A case of distribution

4 August 2016 By Edward Chancellor

The widening gap between the richest and poorest members of society is usually attributed to technological change, demographics, immigration, social factors or globalisation. Less attention has been paid to the role played by central banks. Yet the policy of low interest rates, both before and after the financial crisis, has had profound consequences in the distribution of spoils among the rich and the poor.

On a macroeconomic level, monetary policy has depressed household incomes and boosted corporate profit. Low rates have inflated the wealth of the “haves” relative to the “have-nots”. In recent years, cheap money also appears to have discouraged corporate investment and encouraged financial engineering, which has fattened corporate pay packets but stunted future wage growth. To cap it all, low rates have discouraged saving and reduced returns on investment, further shrinking the nest eggs of an increasingly disgruntled middle class.

Central bankers justify easy monetary policy on the grounds that it helps stave off deflation. One of the well-known consequences of falling prices is that corporate profit becomes depressed. This happens because wages tend to fall more slowly than other prices. By the same token, mild deflation boosts the purchasing power of incomes. This is not a new observation. During the 1880s, the Cambridge University economist Alfred Marshall noted that a fall in the price level “tends almost imperceptibly to establish a higher standard of living among the working classes, and to diminish the inequalities of wealth”.

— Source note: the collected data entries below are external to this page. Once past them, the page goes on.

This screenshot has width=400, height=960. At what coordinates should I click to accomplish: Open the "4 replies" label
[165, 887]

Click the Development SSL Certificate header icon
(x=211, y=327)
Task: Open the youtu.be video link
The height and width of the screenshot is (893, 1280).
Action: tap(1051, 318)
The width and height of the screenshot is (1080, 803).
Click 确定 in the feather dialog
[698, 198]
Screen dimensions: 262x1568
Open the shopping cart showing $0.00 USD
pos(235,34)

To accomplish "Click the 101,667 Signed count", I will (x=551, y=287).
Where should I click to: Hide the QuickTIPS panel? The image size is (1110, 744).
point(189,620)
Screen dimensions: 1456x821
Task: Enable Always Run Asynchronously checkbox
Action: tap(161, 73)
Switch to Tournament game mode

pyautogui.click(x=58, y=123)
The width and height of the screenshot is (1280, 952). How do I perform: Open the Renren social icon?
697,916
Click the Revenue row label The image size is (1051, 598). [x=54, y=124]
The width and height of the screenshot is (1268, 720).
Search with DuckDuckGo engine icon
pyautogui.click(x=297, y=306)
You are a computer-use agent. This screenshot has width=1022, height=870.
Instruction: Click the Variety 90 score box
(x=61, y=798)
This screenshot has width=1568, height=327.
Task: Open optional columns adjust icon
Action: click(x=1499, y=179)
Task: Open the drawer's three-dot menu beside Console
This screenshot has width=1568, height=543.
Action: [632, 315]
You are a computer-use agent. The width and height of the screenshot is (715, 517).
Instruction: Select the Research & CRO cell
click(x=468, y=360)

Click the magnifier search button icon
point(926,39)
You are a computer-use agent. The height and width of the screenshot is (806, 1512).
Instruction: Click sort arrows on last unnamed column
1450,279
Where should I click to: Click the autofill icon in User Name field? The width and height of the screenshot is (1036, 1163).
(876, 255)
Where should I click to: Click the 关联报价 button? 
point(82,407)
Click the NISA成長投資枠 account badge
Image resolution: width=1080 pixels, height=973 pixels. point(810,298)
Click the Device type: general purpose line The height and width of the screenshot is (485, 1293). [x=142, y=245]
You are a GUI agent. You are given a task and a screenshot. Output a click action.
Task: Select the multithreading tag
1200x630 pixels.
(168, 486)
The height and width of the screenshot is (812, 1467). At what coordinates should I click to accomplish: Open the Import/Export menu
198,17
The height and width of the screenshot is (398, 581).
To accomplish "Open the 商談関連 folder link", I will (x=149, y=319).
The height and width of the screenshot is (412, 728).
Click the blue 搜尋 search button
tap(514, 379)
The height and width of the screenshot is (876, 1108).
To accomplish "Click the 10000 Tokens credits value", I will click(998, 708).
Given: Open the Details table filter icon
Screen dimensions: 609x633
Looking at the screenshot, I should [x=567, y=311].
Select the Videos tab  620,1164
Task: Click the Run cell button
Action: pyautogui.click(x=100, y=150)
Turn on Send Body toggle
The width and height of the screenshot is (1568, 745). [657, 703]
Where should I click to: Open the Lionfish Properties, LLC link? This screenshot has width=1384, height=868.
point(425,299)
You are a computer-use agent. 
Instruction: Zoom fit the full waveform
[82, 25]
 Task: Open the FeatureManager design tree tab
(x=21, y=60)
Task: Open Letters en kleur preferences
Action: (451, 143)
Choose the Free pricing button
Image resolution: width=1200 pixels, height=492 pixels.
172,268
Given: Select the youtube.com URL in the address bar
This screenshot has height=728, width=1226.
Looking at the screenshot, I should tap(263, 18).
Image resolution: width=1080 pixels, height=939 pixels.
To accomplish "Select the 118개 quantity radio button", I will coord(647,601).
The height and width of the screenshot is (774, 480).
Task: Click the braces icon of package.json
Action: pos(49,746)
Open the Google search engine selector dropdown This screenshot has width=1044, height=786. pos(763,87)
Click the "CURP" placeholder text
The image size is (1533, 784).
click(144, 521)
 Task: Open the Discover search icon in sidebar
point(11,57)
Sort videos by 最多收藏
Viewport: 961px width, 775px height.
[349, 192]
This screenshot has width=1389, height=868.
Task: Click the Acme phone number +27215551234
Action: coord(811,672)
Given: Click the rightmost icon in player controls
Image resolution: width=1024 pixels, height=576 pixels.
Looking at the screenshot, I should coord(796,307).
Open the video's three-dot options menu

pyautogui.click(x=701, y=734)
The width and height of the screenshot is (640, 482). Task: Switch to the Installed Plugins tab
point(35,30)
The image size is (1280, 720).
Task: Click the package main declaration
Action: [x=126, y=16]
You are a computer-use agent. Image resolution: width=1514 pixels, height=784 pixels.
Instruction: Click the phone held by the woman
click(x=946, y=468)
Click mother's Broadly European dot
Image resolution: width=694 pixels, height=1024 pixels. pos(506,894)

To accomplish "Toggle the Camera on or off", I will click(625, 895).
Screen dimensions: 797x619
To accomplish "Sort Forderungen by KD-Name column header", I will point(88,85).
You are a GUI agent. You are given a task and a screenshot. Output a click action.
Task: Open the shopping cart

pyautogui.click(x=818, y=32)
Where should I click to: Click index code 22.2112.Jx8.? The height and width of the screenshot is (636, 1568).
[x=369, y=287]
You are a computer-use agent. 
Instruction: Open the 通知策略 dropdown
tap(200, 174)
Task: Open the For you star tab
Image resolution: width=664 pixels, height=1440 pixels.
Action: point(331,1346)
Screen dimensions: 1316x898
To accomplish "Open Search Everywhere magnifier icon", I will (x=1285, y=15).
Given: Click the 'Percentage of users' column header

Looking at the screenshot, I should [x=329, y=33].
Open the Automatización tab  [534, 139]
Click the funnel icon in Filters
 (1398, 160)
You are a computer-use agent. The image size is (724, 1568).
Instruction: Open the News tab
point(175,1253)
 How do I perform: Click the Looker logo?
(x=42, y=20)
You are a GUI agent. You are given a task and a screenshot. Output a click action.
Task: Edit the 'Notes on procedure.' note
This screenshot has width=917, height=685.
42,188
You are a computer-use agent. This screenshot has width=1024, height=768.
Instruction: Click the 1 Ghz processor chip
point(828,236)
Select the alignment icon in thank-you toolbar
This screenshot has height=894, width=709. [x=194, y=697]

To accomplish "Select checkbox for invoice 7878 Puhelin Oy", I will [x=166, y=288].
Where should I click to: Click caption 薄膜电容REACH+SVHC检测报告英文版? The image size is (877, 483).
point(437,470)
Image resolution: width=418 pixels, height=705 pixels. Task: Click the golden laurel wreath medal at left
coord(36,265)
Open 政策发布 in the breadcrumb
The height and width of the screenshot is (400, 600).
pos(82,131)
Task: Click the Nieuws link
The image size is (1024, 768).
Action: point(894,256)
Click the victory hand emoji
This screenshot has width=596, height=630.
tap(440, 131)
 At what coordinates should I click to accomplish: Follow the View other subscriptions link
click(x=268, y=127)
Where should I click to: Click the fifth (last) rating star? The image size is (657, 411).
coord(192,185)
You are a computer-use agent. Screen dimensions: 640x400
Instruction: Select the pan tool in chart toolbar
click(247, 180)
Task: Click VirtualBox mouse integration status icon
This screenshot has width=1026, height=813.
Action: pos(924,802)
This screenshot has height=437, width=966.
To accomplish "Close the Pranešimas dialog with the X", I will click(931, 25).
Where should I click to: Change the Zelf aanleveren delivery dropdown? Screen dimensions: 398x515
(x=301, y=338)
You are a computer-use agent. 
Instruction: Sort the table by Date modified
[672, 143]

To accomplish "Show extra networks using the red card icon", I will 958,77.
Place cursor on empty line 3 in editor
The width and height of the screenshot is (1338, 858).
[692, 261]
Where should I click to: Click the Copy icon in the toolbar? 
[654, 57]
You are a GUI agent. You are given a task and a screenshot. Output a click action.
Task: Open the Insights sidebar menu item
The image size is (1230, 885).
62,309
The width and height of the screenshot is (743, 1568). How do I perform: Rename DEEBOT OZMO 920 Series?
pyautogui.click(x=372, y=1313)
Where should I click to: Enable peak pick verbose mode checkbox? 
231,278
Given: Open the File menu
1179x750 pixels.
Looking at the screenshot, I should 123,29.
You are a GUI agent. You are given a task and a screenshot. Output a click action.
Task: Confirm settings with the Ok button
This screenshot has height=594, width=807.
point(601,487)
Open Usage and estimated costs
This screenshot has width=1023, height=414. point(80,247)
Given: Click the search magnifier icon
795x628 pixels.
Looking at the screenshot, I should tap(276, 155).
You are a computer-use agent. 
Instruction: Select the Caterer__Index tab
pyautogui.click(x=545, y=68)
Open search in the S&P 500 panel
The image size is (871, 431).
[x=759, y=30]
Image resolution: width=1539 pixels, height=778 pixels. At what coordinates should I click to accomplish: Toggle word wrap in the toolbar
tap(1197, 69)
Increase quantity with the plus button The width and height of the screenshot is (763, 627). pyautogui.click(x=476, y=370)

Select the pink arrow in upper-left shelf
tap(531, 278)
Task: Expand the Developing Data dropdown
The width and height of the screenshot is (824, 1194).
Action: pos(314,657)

Modern monetary policy works in the opposite direction. By arresting the tendency towards falling prices – arguably a natural consequence of globalisation and new technology – low interest rates have boosted corporate profit and depressed real incomes. In recent years, U.S. corporate profit as a share of national income has climbed to a level last witnessed around 1929. Wage growth in most developed economies has lagged productivity for many years. A recent paper from the McKinsey Global Institute entitled “Poorer than their parents? A new perspective on income inequality” finds that over the past decade around two-thirds of households in advanced economies, comprising over 500 million people, have seen their real incomes flat-line or shrink.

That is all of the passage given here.